The struggle launched by peasants, serfs and slaves in the later half of the 14th century weakened the Tran. Ho Quy Ly was descendant of a high-ranking mandarin of the Le family. He was talented and, as his two aunts married the king, he soon became one of the high-ranking mandarins of the Court. Using clever tactics Ho Quy Ly quickly climbed to the highest position in the Court.

Ho Quy Ly reorganised the rank of military officials and grasped all political and military power in his hands. Having founded a firm position, he decided on a number of reforms to rescue the shaky State.

In 1396, he had paper money issued and the circulation of bronze coins banned. In 1397, he had the policy on land limits promulgated, stipulating the area of land to be owned by aristocrats, mandarins and landlords. The land in excess would be given to the State.

In the next year, he ordered the measurement of land in localities and, at the same time, reorganised the court examination system, developed education, and reduced the number of monks.

In 1400, Ho Quy Ly dethroned the King Tran and declared himself king. Thus the Ho was founded. In subsequent years, he promulgated policies on the limit of serfs (providing the number of serfs to be owned by certain people in society) and new taxation methods, etc.

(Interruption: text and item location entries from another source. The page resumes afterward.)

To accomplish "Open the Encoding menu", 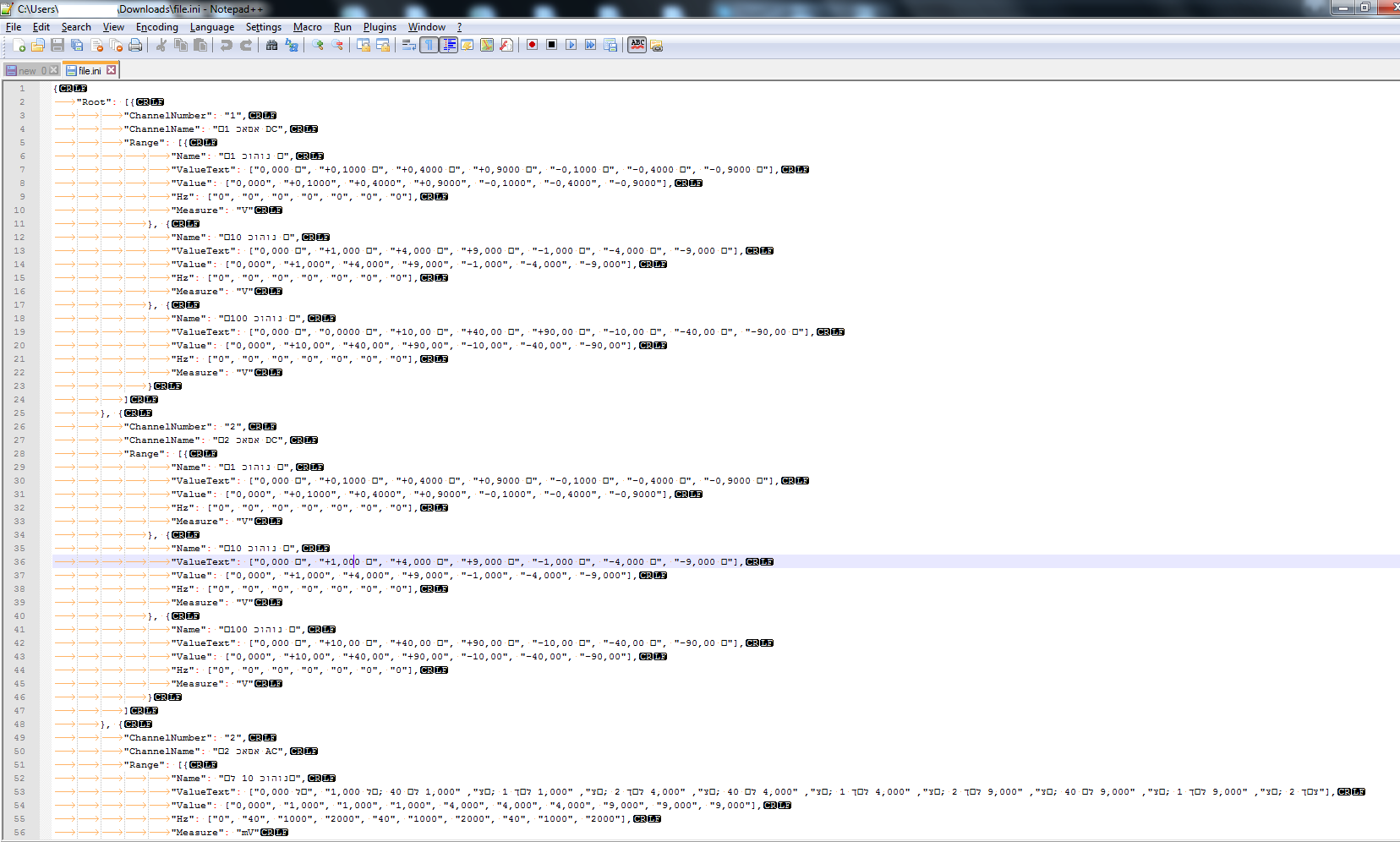I will [x=156, y=26].
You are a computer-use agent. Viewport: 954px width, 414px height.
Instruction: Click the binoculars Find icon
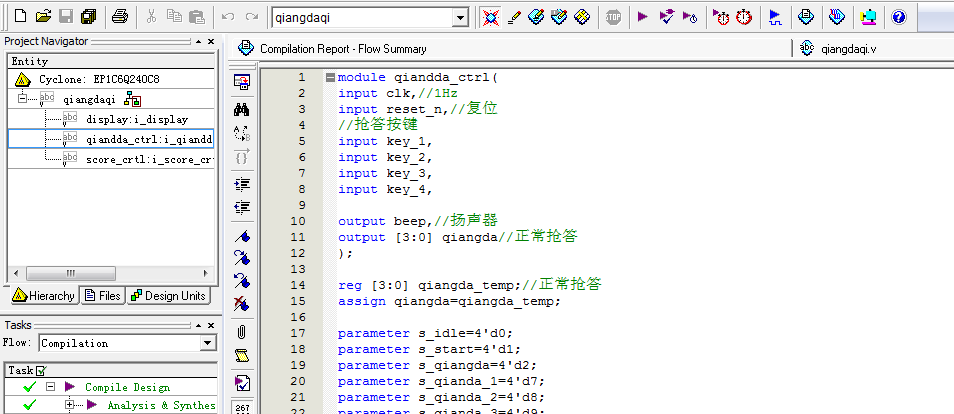[241, 108]

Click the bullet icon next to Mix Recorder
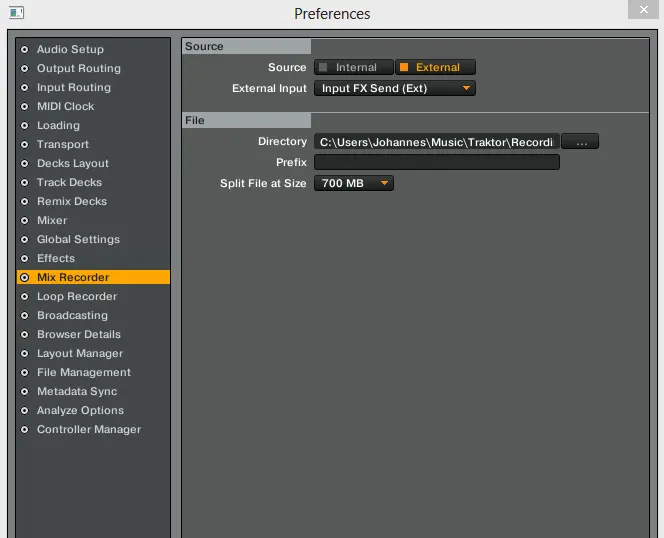(25, 277)
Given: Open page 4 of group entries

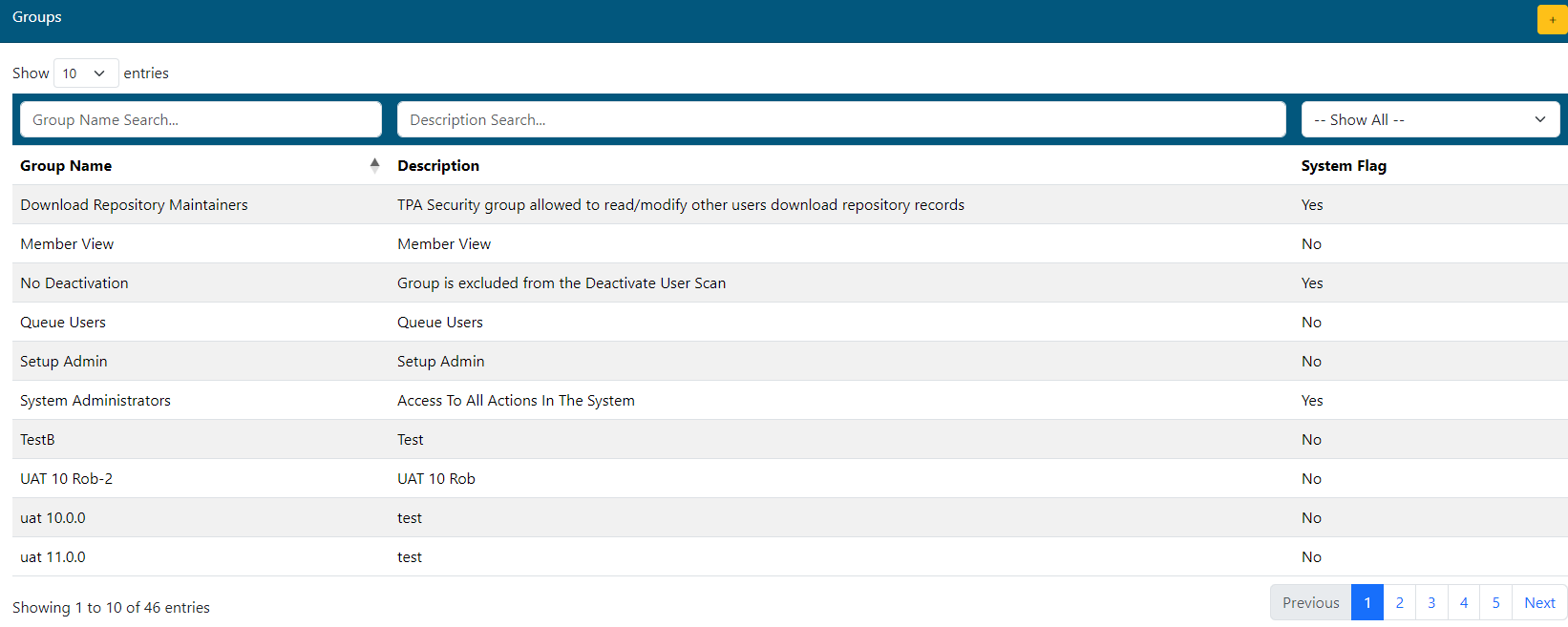Looking at the screenshot, I should point(1463,603).
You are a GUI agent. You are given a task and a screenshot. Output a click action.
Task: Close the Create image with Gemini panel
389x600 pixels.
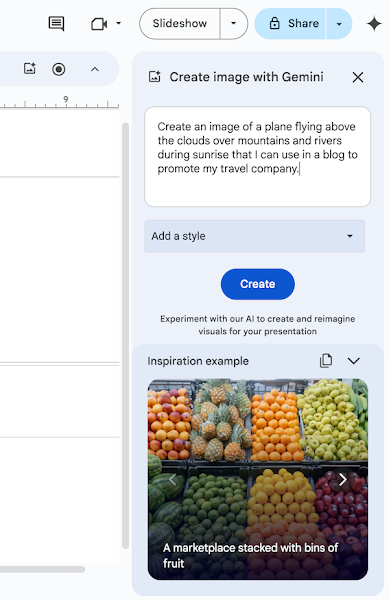[358, 77]
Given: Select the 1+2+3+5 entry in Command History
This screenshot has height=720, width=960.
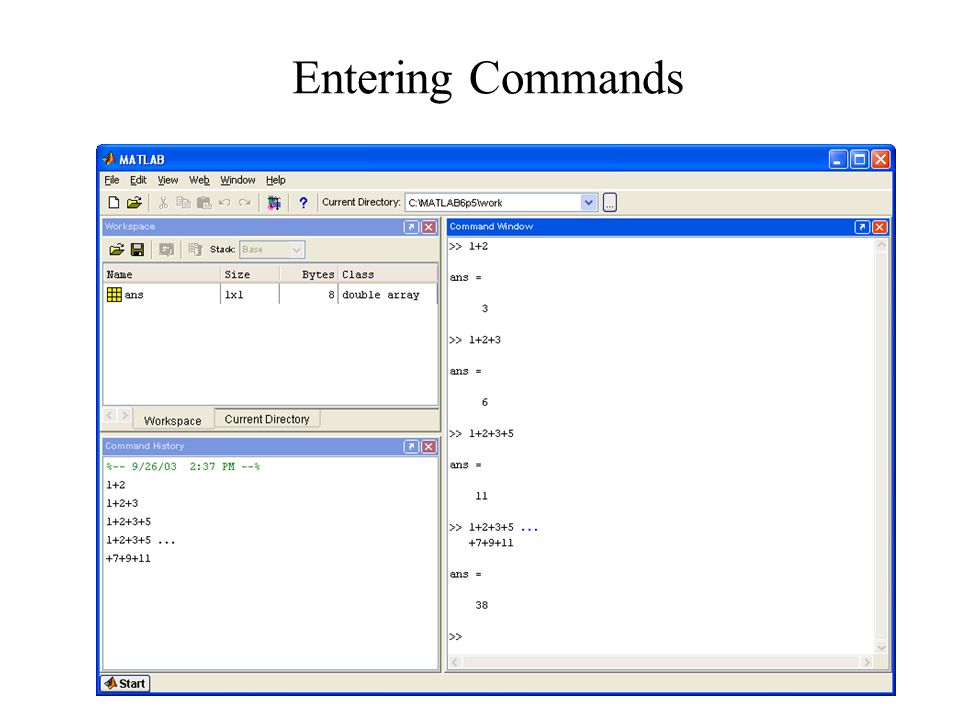Looking at the screenshot, I should [128, 522].
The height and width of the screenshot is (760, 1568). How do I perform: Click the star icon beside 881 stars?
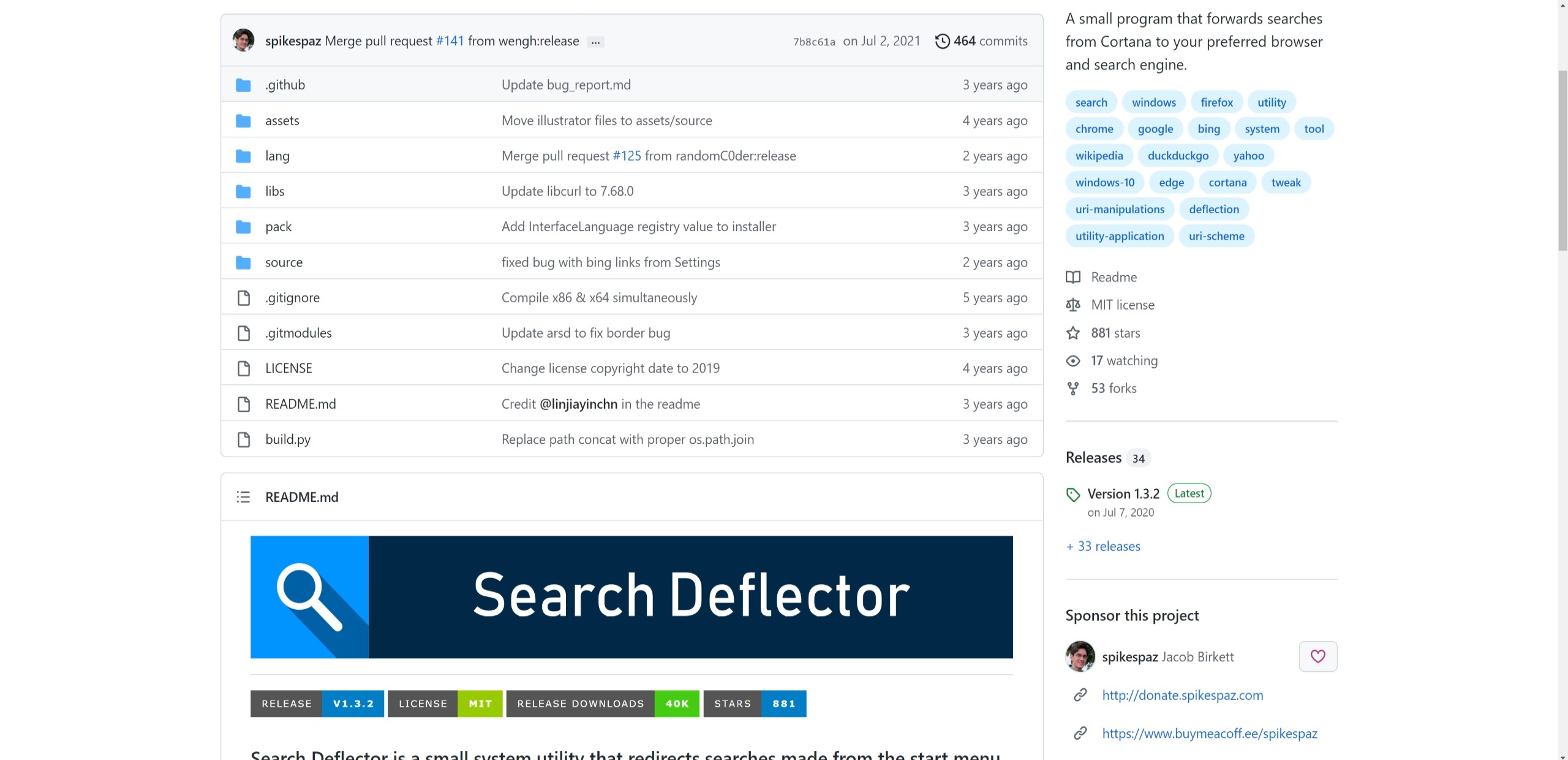[1073, 333]
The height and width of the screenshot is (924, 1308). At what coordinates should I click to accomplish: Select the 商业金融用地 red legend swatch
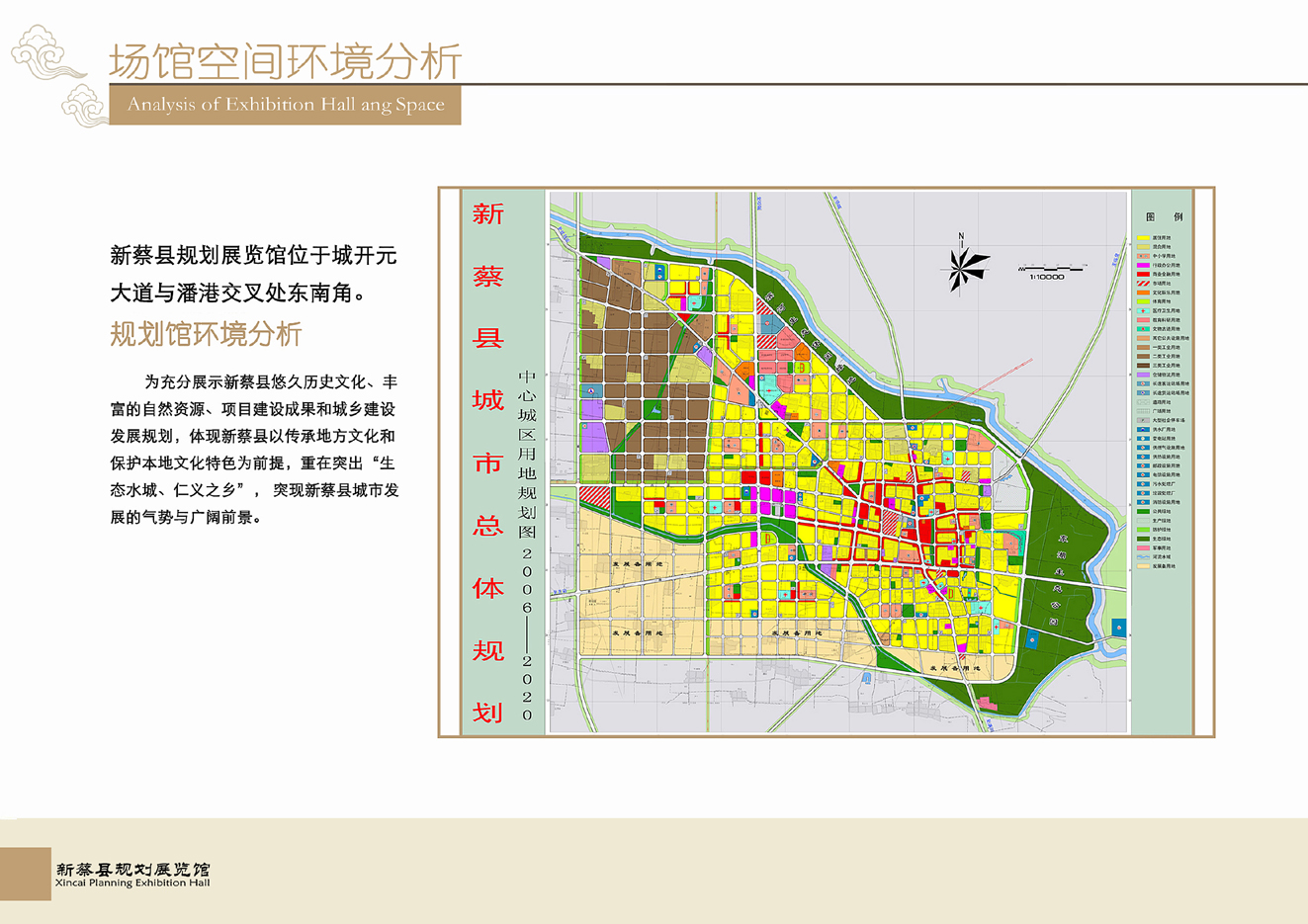click(1144, 274)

Ho Quy Ly also had a new population census conducted to serve as a basis for troop recruitment and labour mobilisation to build projects for national defence. The Ho Court was resolute in opposing acts of aggression of the Ming invaders.

Ho Quy Ly’s reforms had far-reaching impacts on most social circles and activities politically, militarily, culturally and educationally. These reforms, more or less, limited the concentration of land in the hands of the aristocrats and landlords, and weakened the power of the Tran family. The incomes of the central government increased considerably.

However, these reforms did not resolve the imperative demand of the people’s lives and freedom. Serfs and slaves who had been privately owned now belonged to the State. Peasants had to contribute more than before while agriculture declined.

Paper money did not bring about desired convenience for trade. The new tax policy made the people’s contributions more complicated. In addition, Ho Quy Ly’s usurpation of the throne sowed alarm and discontent among scholars and mandarins. The aristocrats of the Tran took advantage of this to oppose Ho Quy Ly.